(Items listed in a dataset)
=-=-=-=-=

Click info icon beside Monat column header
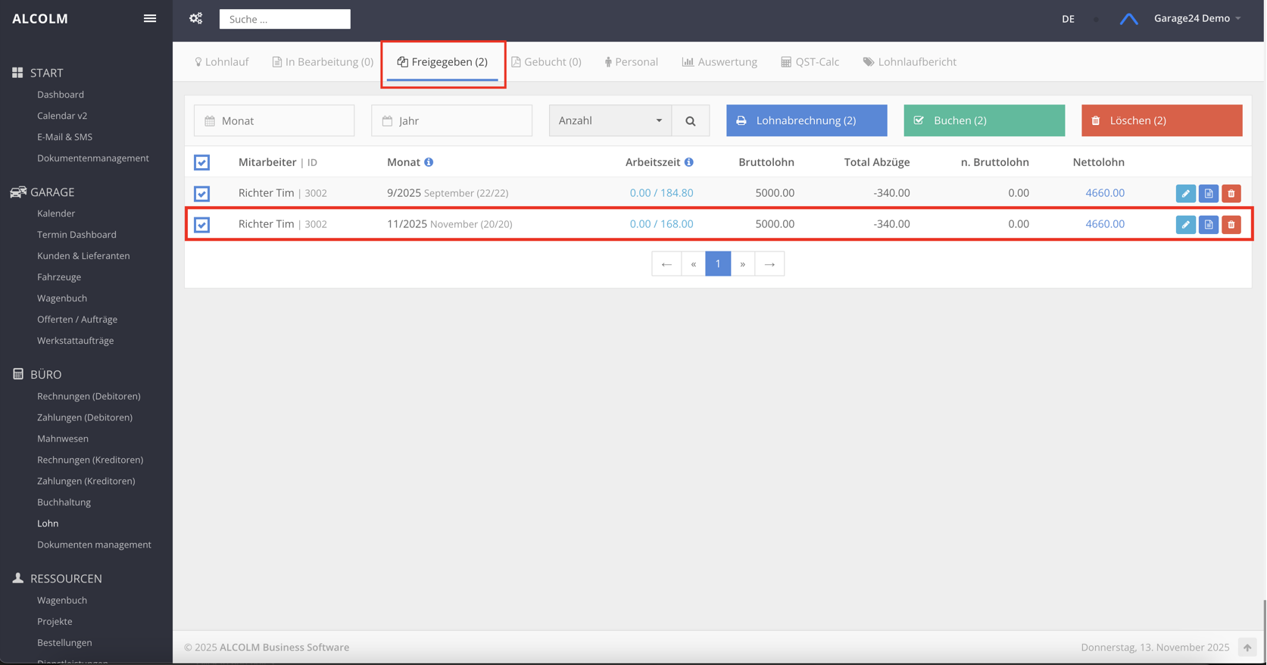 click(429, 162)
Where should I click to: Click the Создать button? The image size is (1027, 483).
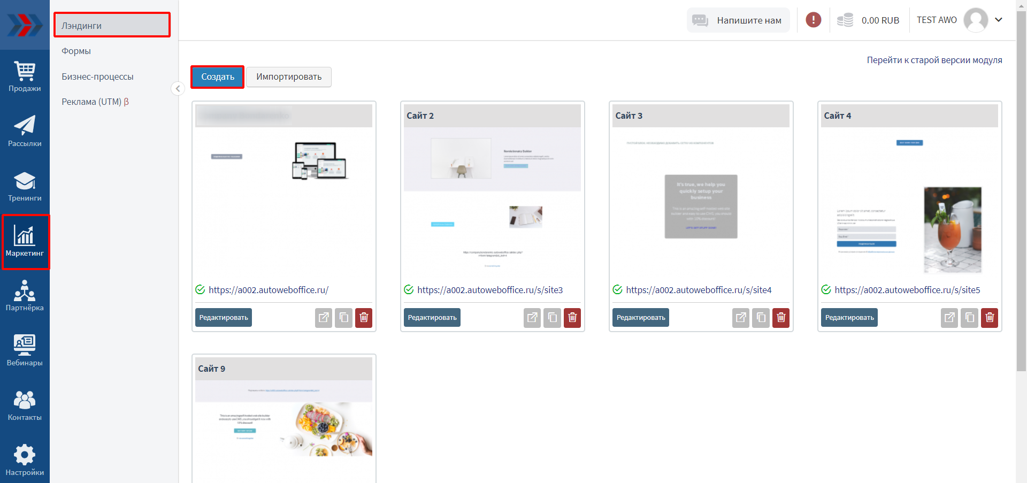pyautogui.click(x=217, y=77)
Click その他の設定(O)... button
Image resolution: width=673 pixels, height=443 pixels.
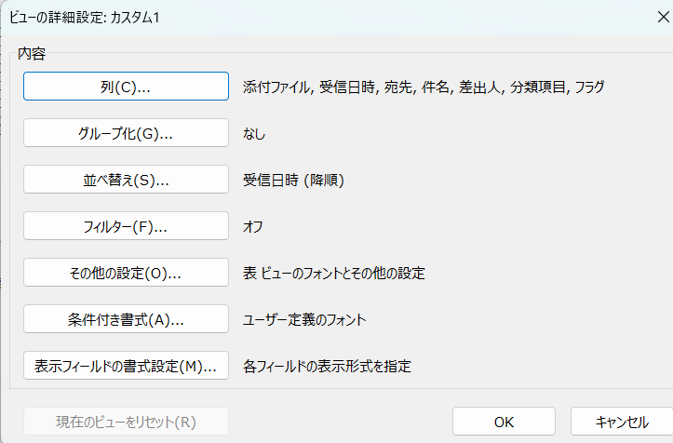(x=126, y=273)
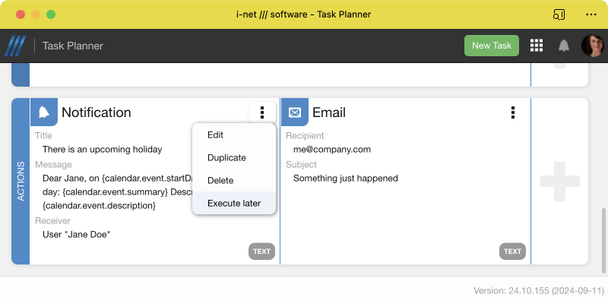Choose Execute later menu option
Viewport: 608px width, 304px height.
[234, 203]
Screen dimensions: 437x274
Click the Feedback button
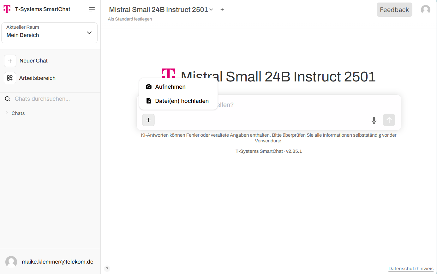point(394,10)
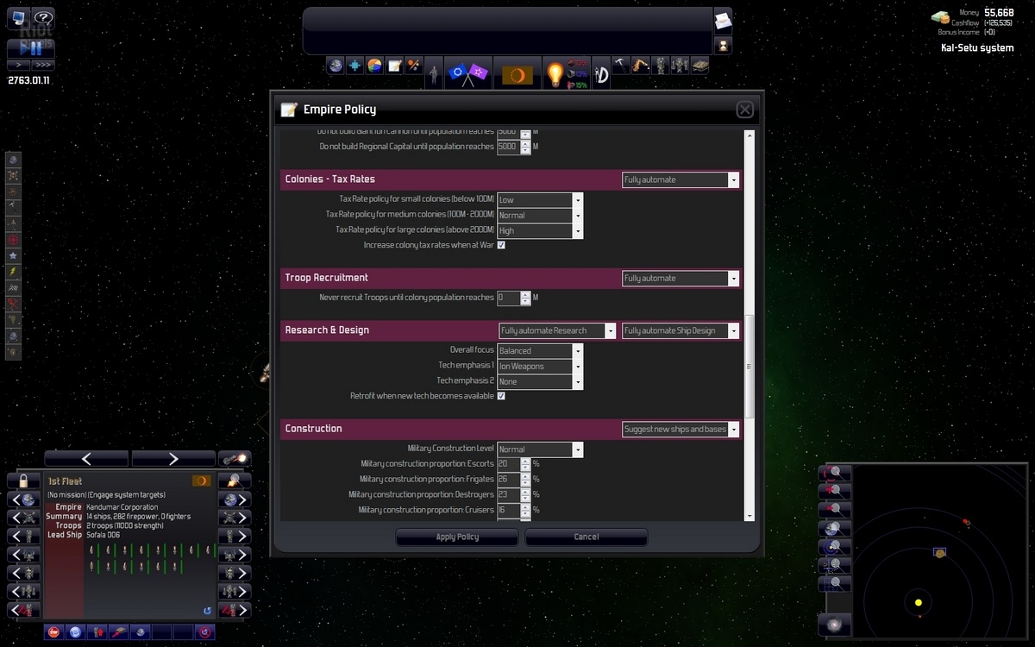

=-=-=-=-=

Write out exactly the lines from the line holding "Image resolution: width=673" through the last line of the records above, inclusive, and nothing more. Leave out the pictures.

Task solution.
Image resolution: width=673 pixels, height=443 pixels.
(x=126, y=273)
Choose Execute later menu option
Viewport: 608px width, 304px height.
[234, 203]
Screen dimensions: 437x274
Click the Feedback button
point(394,10)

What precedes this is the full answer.